A rapid low temperature self-healable polymeric composite for flexible electronic devices

The ability to undergo healing upon mechanical damage is a highly sought-after property for the new generation of flexible, integrable devices. The thermally reversible Diels-Alder (DA) mechanism for self-healing is promising but has been demonstrated for healing only at high temperatures (similar to 120 degrees C). However, the DA mechanism can be triggered at temperatures as low as 50 degrees C, indicating that the self-healing mechanism is limited by the thermal mobility of the polymeric chains. Herein, we show that incorporation of the ionic liquid 1-ethyl-3-methylimidazolium trifluoromethanesulfonate (EMITFS) alleviates this challenge, rapidly accelerating healing, while concomitantly improving the dielectric constant and the mechanical properties of a polyurethane derivative based on the DA chemistry (PU-DA).
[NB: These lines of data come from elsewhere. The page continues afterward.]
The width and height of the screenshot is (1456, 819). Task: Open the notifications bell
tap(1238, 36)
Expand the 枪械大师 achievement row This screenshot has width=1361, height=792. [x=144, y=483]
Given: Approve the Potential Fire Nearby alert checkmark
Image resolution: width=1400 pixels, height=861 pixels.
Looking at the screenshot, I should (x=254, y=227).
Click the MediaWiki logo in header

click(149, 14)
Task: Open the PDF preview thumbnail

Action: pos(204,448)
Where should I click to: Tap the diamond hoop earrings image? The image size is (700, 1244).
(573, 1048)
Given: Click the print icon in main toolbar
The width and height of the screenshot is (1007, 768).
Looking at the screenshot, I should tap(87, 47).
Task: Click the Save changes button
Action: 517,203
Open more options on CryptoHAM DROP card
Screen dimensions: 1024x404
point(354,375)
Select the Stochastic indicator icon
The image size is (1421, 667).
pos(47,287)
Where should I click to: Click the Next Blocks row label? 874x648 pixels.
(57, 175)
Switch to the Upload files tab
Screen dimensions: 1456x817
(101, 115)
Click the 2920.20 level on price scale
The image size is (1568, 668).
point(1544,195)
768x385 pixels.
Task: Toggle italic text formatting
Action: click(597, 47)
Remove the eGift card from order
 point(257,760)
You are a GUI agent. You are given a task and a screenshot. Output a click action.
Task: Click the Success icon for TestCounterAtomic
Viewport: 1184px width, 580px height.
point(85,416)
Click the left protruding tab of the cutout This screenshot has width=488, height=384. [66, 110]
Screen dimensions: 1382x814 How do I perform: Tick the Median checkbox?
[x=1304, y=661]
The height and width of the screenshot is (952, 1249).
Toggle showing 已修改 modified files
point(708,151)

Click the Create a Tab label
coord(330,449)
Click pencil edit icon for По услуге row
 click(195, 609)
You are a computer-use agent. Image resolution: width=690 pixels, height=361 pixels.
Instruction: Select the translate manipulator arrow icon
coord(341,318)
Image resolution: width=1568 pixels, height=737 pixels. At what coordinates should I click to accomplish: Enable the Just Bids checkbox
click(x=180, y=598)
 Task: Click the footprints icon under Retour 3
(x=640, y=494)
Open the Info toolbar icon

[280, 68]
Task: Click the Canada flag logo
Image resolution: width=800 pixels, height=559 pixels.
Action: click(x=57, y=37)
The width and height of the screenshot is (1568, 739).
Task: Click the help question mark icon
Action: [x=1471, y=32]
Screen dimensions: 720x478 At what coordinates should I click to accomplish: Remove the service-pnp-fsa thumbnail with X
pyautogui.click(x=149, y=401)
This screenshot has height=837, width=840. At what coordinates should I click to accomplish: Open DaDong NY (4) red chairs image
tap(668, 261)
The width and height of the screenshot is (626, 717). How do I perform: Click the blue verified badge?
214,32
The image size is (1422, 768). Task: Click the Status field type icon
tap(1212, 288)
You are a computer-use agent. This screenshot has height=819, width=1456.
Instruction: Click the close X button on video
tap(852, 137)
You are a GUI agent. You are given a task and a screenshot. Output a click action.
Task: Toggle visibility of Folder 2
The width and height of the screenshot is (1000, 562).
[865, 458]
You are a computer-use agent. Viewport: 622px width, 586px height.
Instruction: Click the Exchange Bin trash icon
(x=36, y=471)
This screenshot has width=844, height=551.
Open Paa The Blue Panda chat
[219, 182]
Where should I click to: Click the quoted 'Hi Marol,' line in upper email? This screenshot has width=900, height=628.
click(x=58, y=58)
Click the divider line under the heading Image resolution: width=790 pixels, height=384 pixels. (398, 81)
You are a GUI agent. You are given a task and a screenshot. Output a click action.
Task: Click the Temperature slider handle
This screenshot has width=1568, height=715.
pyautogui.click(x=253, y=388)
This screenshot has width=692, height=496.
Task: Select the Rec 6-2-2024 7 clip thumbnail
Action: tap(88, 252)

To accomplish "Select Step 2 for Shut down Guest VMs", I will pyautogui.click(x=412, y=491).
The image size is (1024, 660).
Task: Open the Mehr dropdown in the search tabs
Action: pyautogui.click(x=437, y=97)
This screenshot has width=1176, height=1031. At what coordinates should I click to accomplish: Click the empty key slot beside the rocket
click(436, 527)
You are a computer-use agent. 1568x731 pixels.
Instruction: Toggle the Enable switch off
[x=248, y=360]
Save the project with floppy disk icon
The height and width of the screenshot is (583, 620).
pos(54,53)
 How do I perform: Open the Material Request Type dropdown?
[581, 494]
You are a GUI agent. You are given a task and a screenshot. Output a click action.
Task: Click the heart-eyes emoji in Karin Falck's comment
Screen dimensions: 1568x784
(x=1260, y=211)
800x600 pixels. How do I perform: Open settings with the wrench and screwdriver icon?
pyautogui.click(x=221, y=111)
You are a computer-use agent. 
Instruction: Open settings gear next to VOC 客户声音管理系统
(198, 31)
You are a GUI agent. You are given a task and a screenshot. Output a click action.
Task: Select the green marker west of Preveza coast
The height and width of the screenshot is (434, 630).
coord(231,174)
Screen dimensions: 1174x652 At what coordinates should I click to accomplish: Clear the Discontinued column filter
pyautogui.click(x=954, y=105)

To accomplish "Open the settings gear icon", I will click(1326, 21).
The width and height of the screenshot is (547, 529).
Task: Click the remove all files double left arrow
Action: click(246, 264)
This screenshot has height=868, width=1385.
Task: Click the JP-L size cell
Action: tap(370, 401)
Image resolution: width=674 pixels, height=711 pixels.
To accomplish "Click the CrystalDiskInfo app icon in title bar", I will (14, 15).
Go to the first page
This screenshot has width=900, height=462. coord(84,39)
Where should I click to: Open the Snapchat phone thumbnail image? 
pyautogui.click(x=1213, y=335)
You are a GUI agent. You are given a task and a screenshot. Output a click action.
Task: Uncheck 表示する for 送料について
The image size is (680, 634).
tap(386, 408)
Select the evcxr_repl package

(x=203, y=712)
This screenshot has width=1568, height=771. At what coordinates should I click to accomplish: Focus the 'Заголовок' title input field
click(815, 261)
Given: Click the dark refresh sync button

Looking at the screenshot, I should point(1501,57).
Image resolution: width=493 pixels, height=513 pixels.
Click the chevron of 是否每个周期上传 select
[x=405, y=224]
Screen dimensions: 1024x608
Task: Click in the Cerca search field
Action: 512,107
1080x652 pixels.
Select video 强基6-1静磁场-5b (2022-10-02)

For optimized compositions, the healing temperature reduced from 120 degrees C to 60 degrees C and the maximum strain to failure significantly increased from 17.1% to 102.1%. Owing to the ionic polarizability of EMITFS, the composite exhibited highly attractive dielectric properties with the dielectric constant being enhanced from 2.7 to 12.9. Finally, we demonstrate a highly flexible, healable and fully solution-processed electroluminescent device.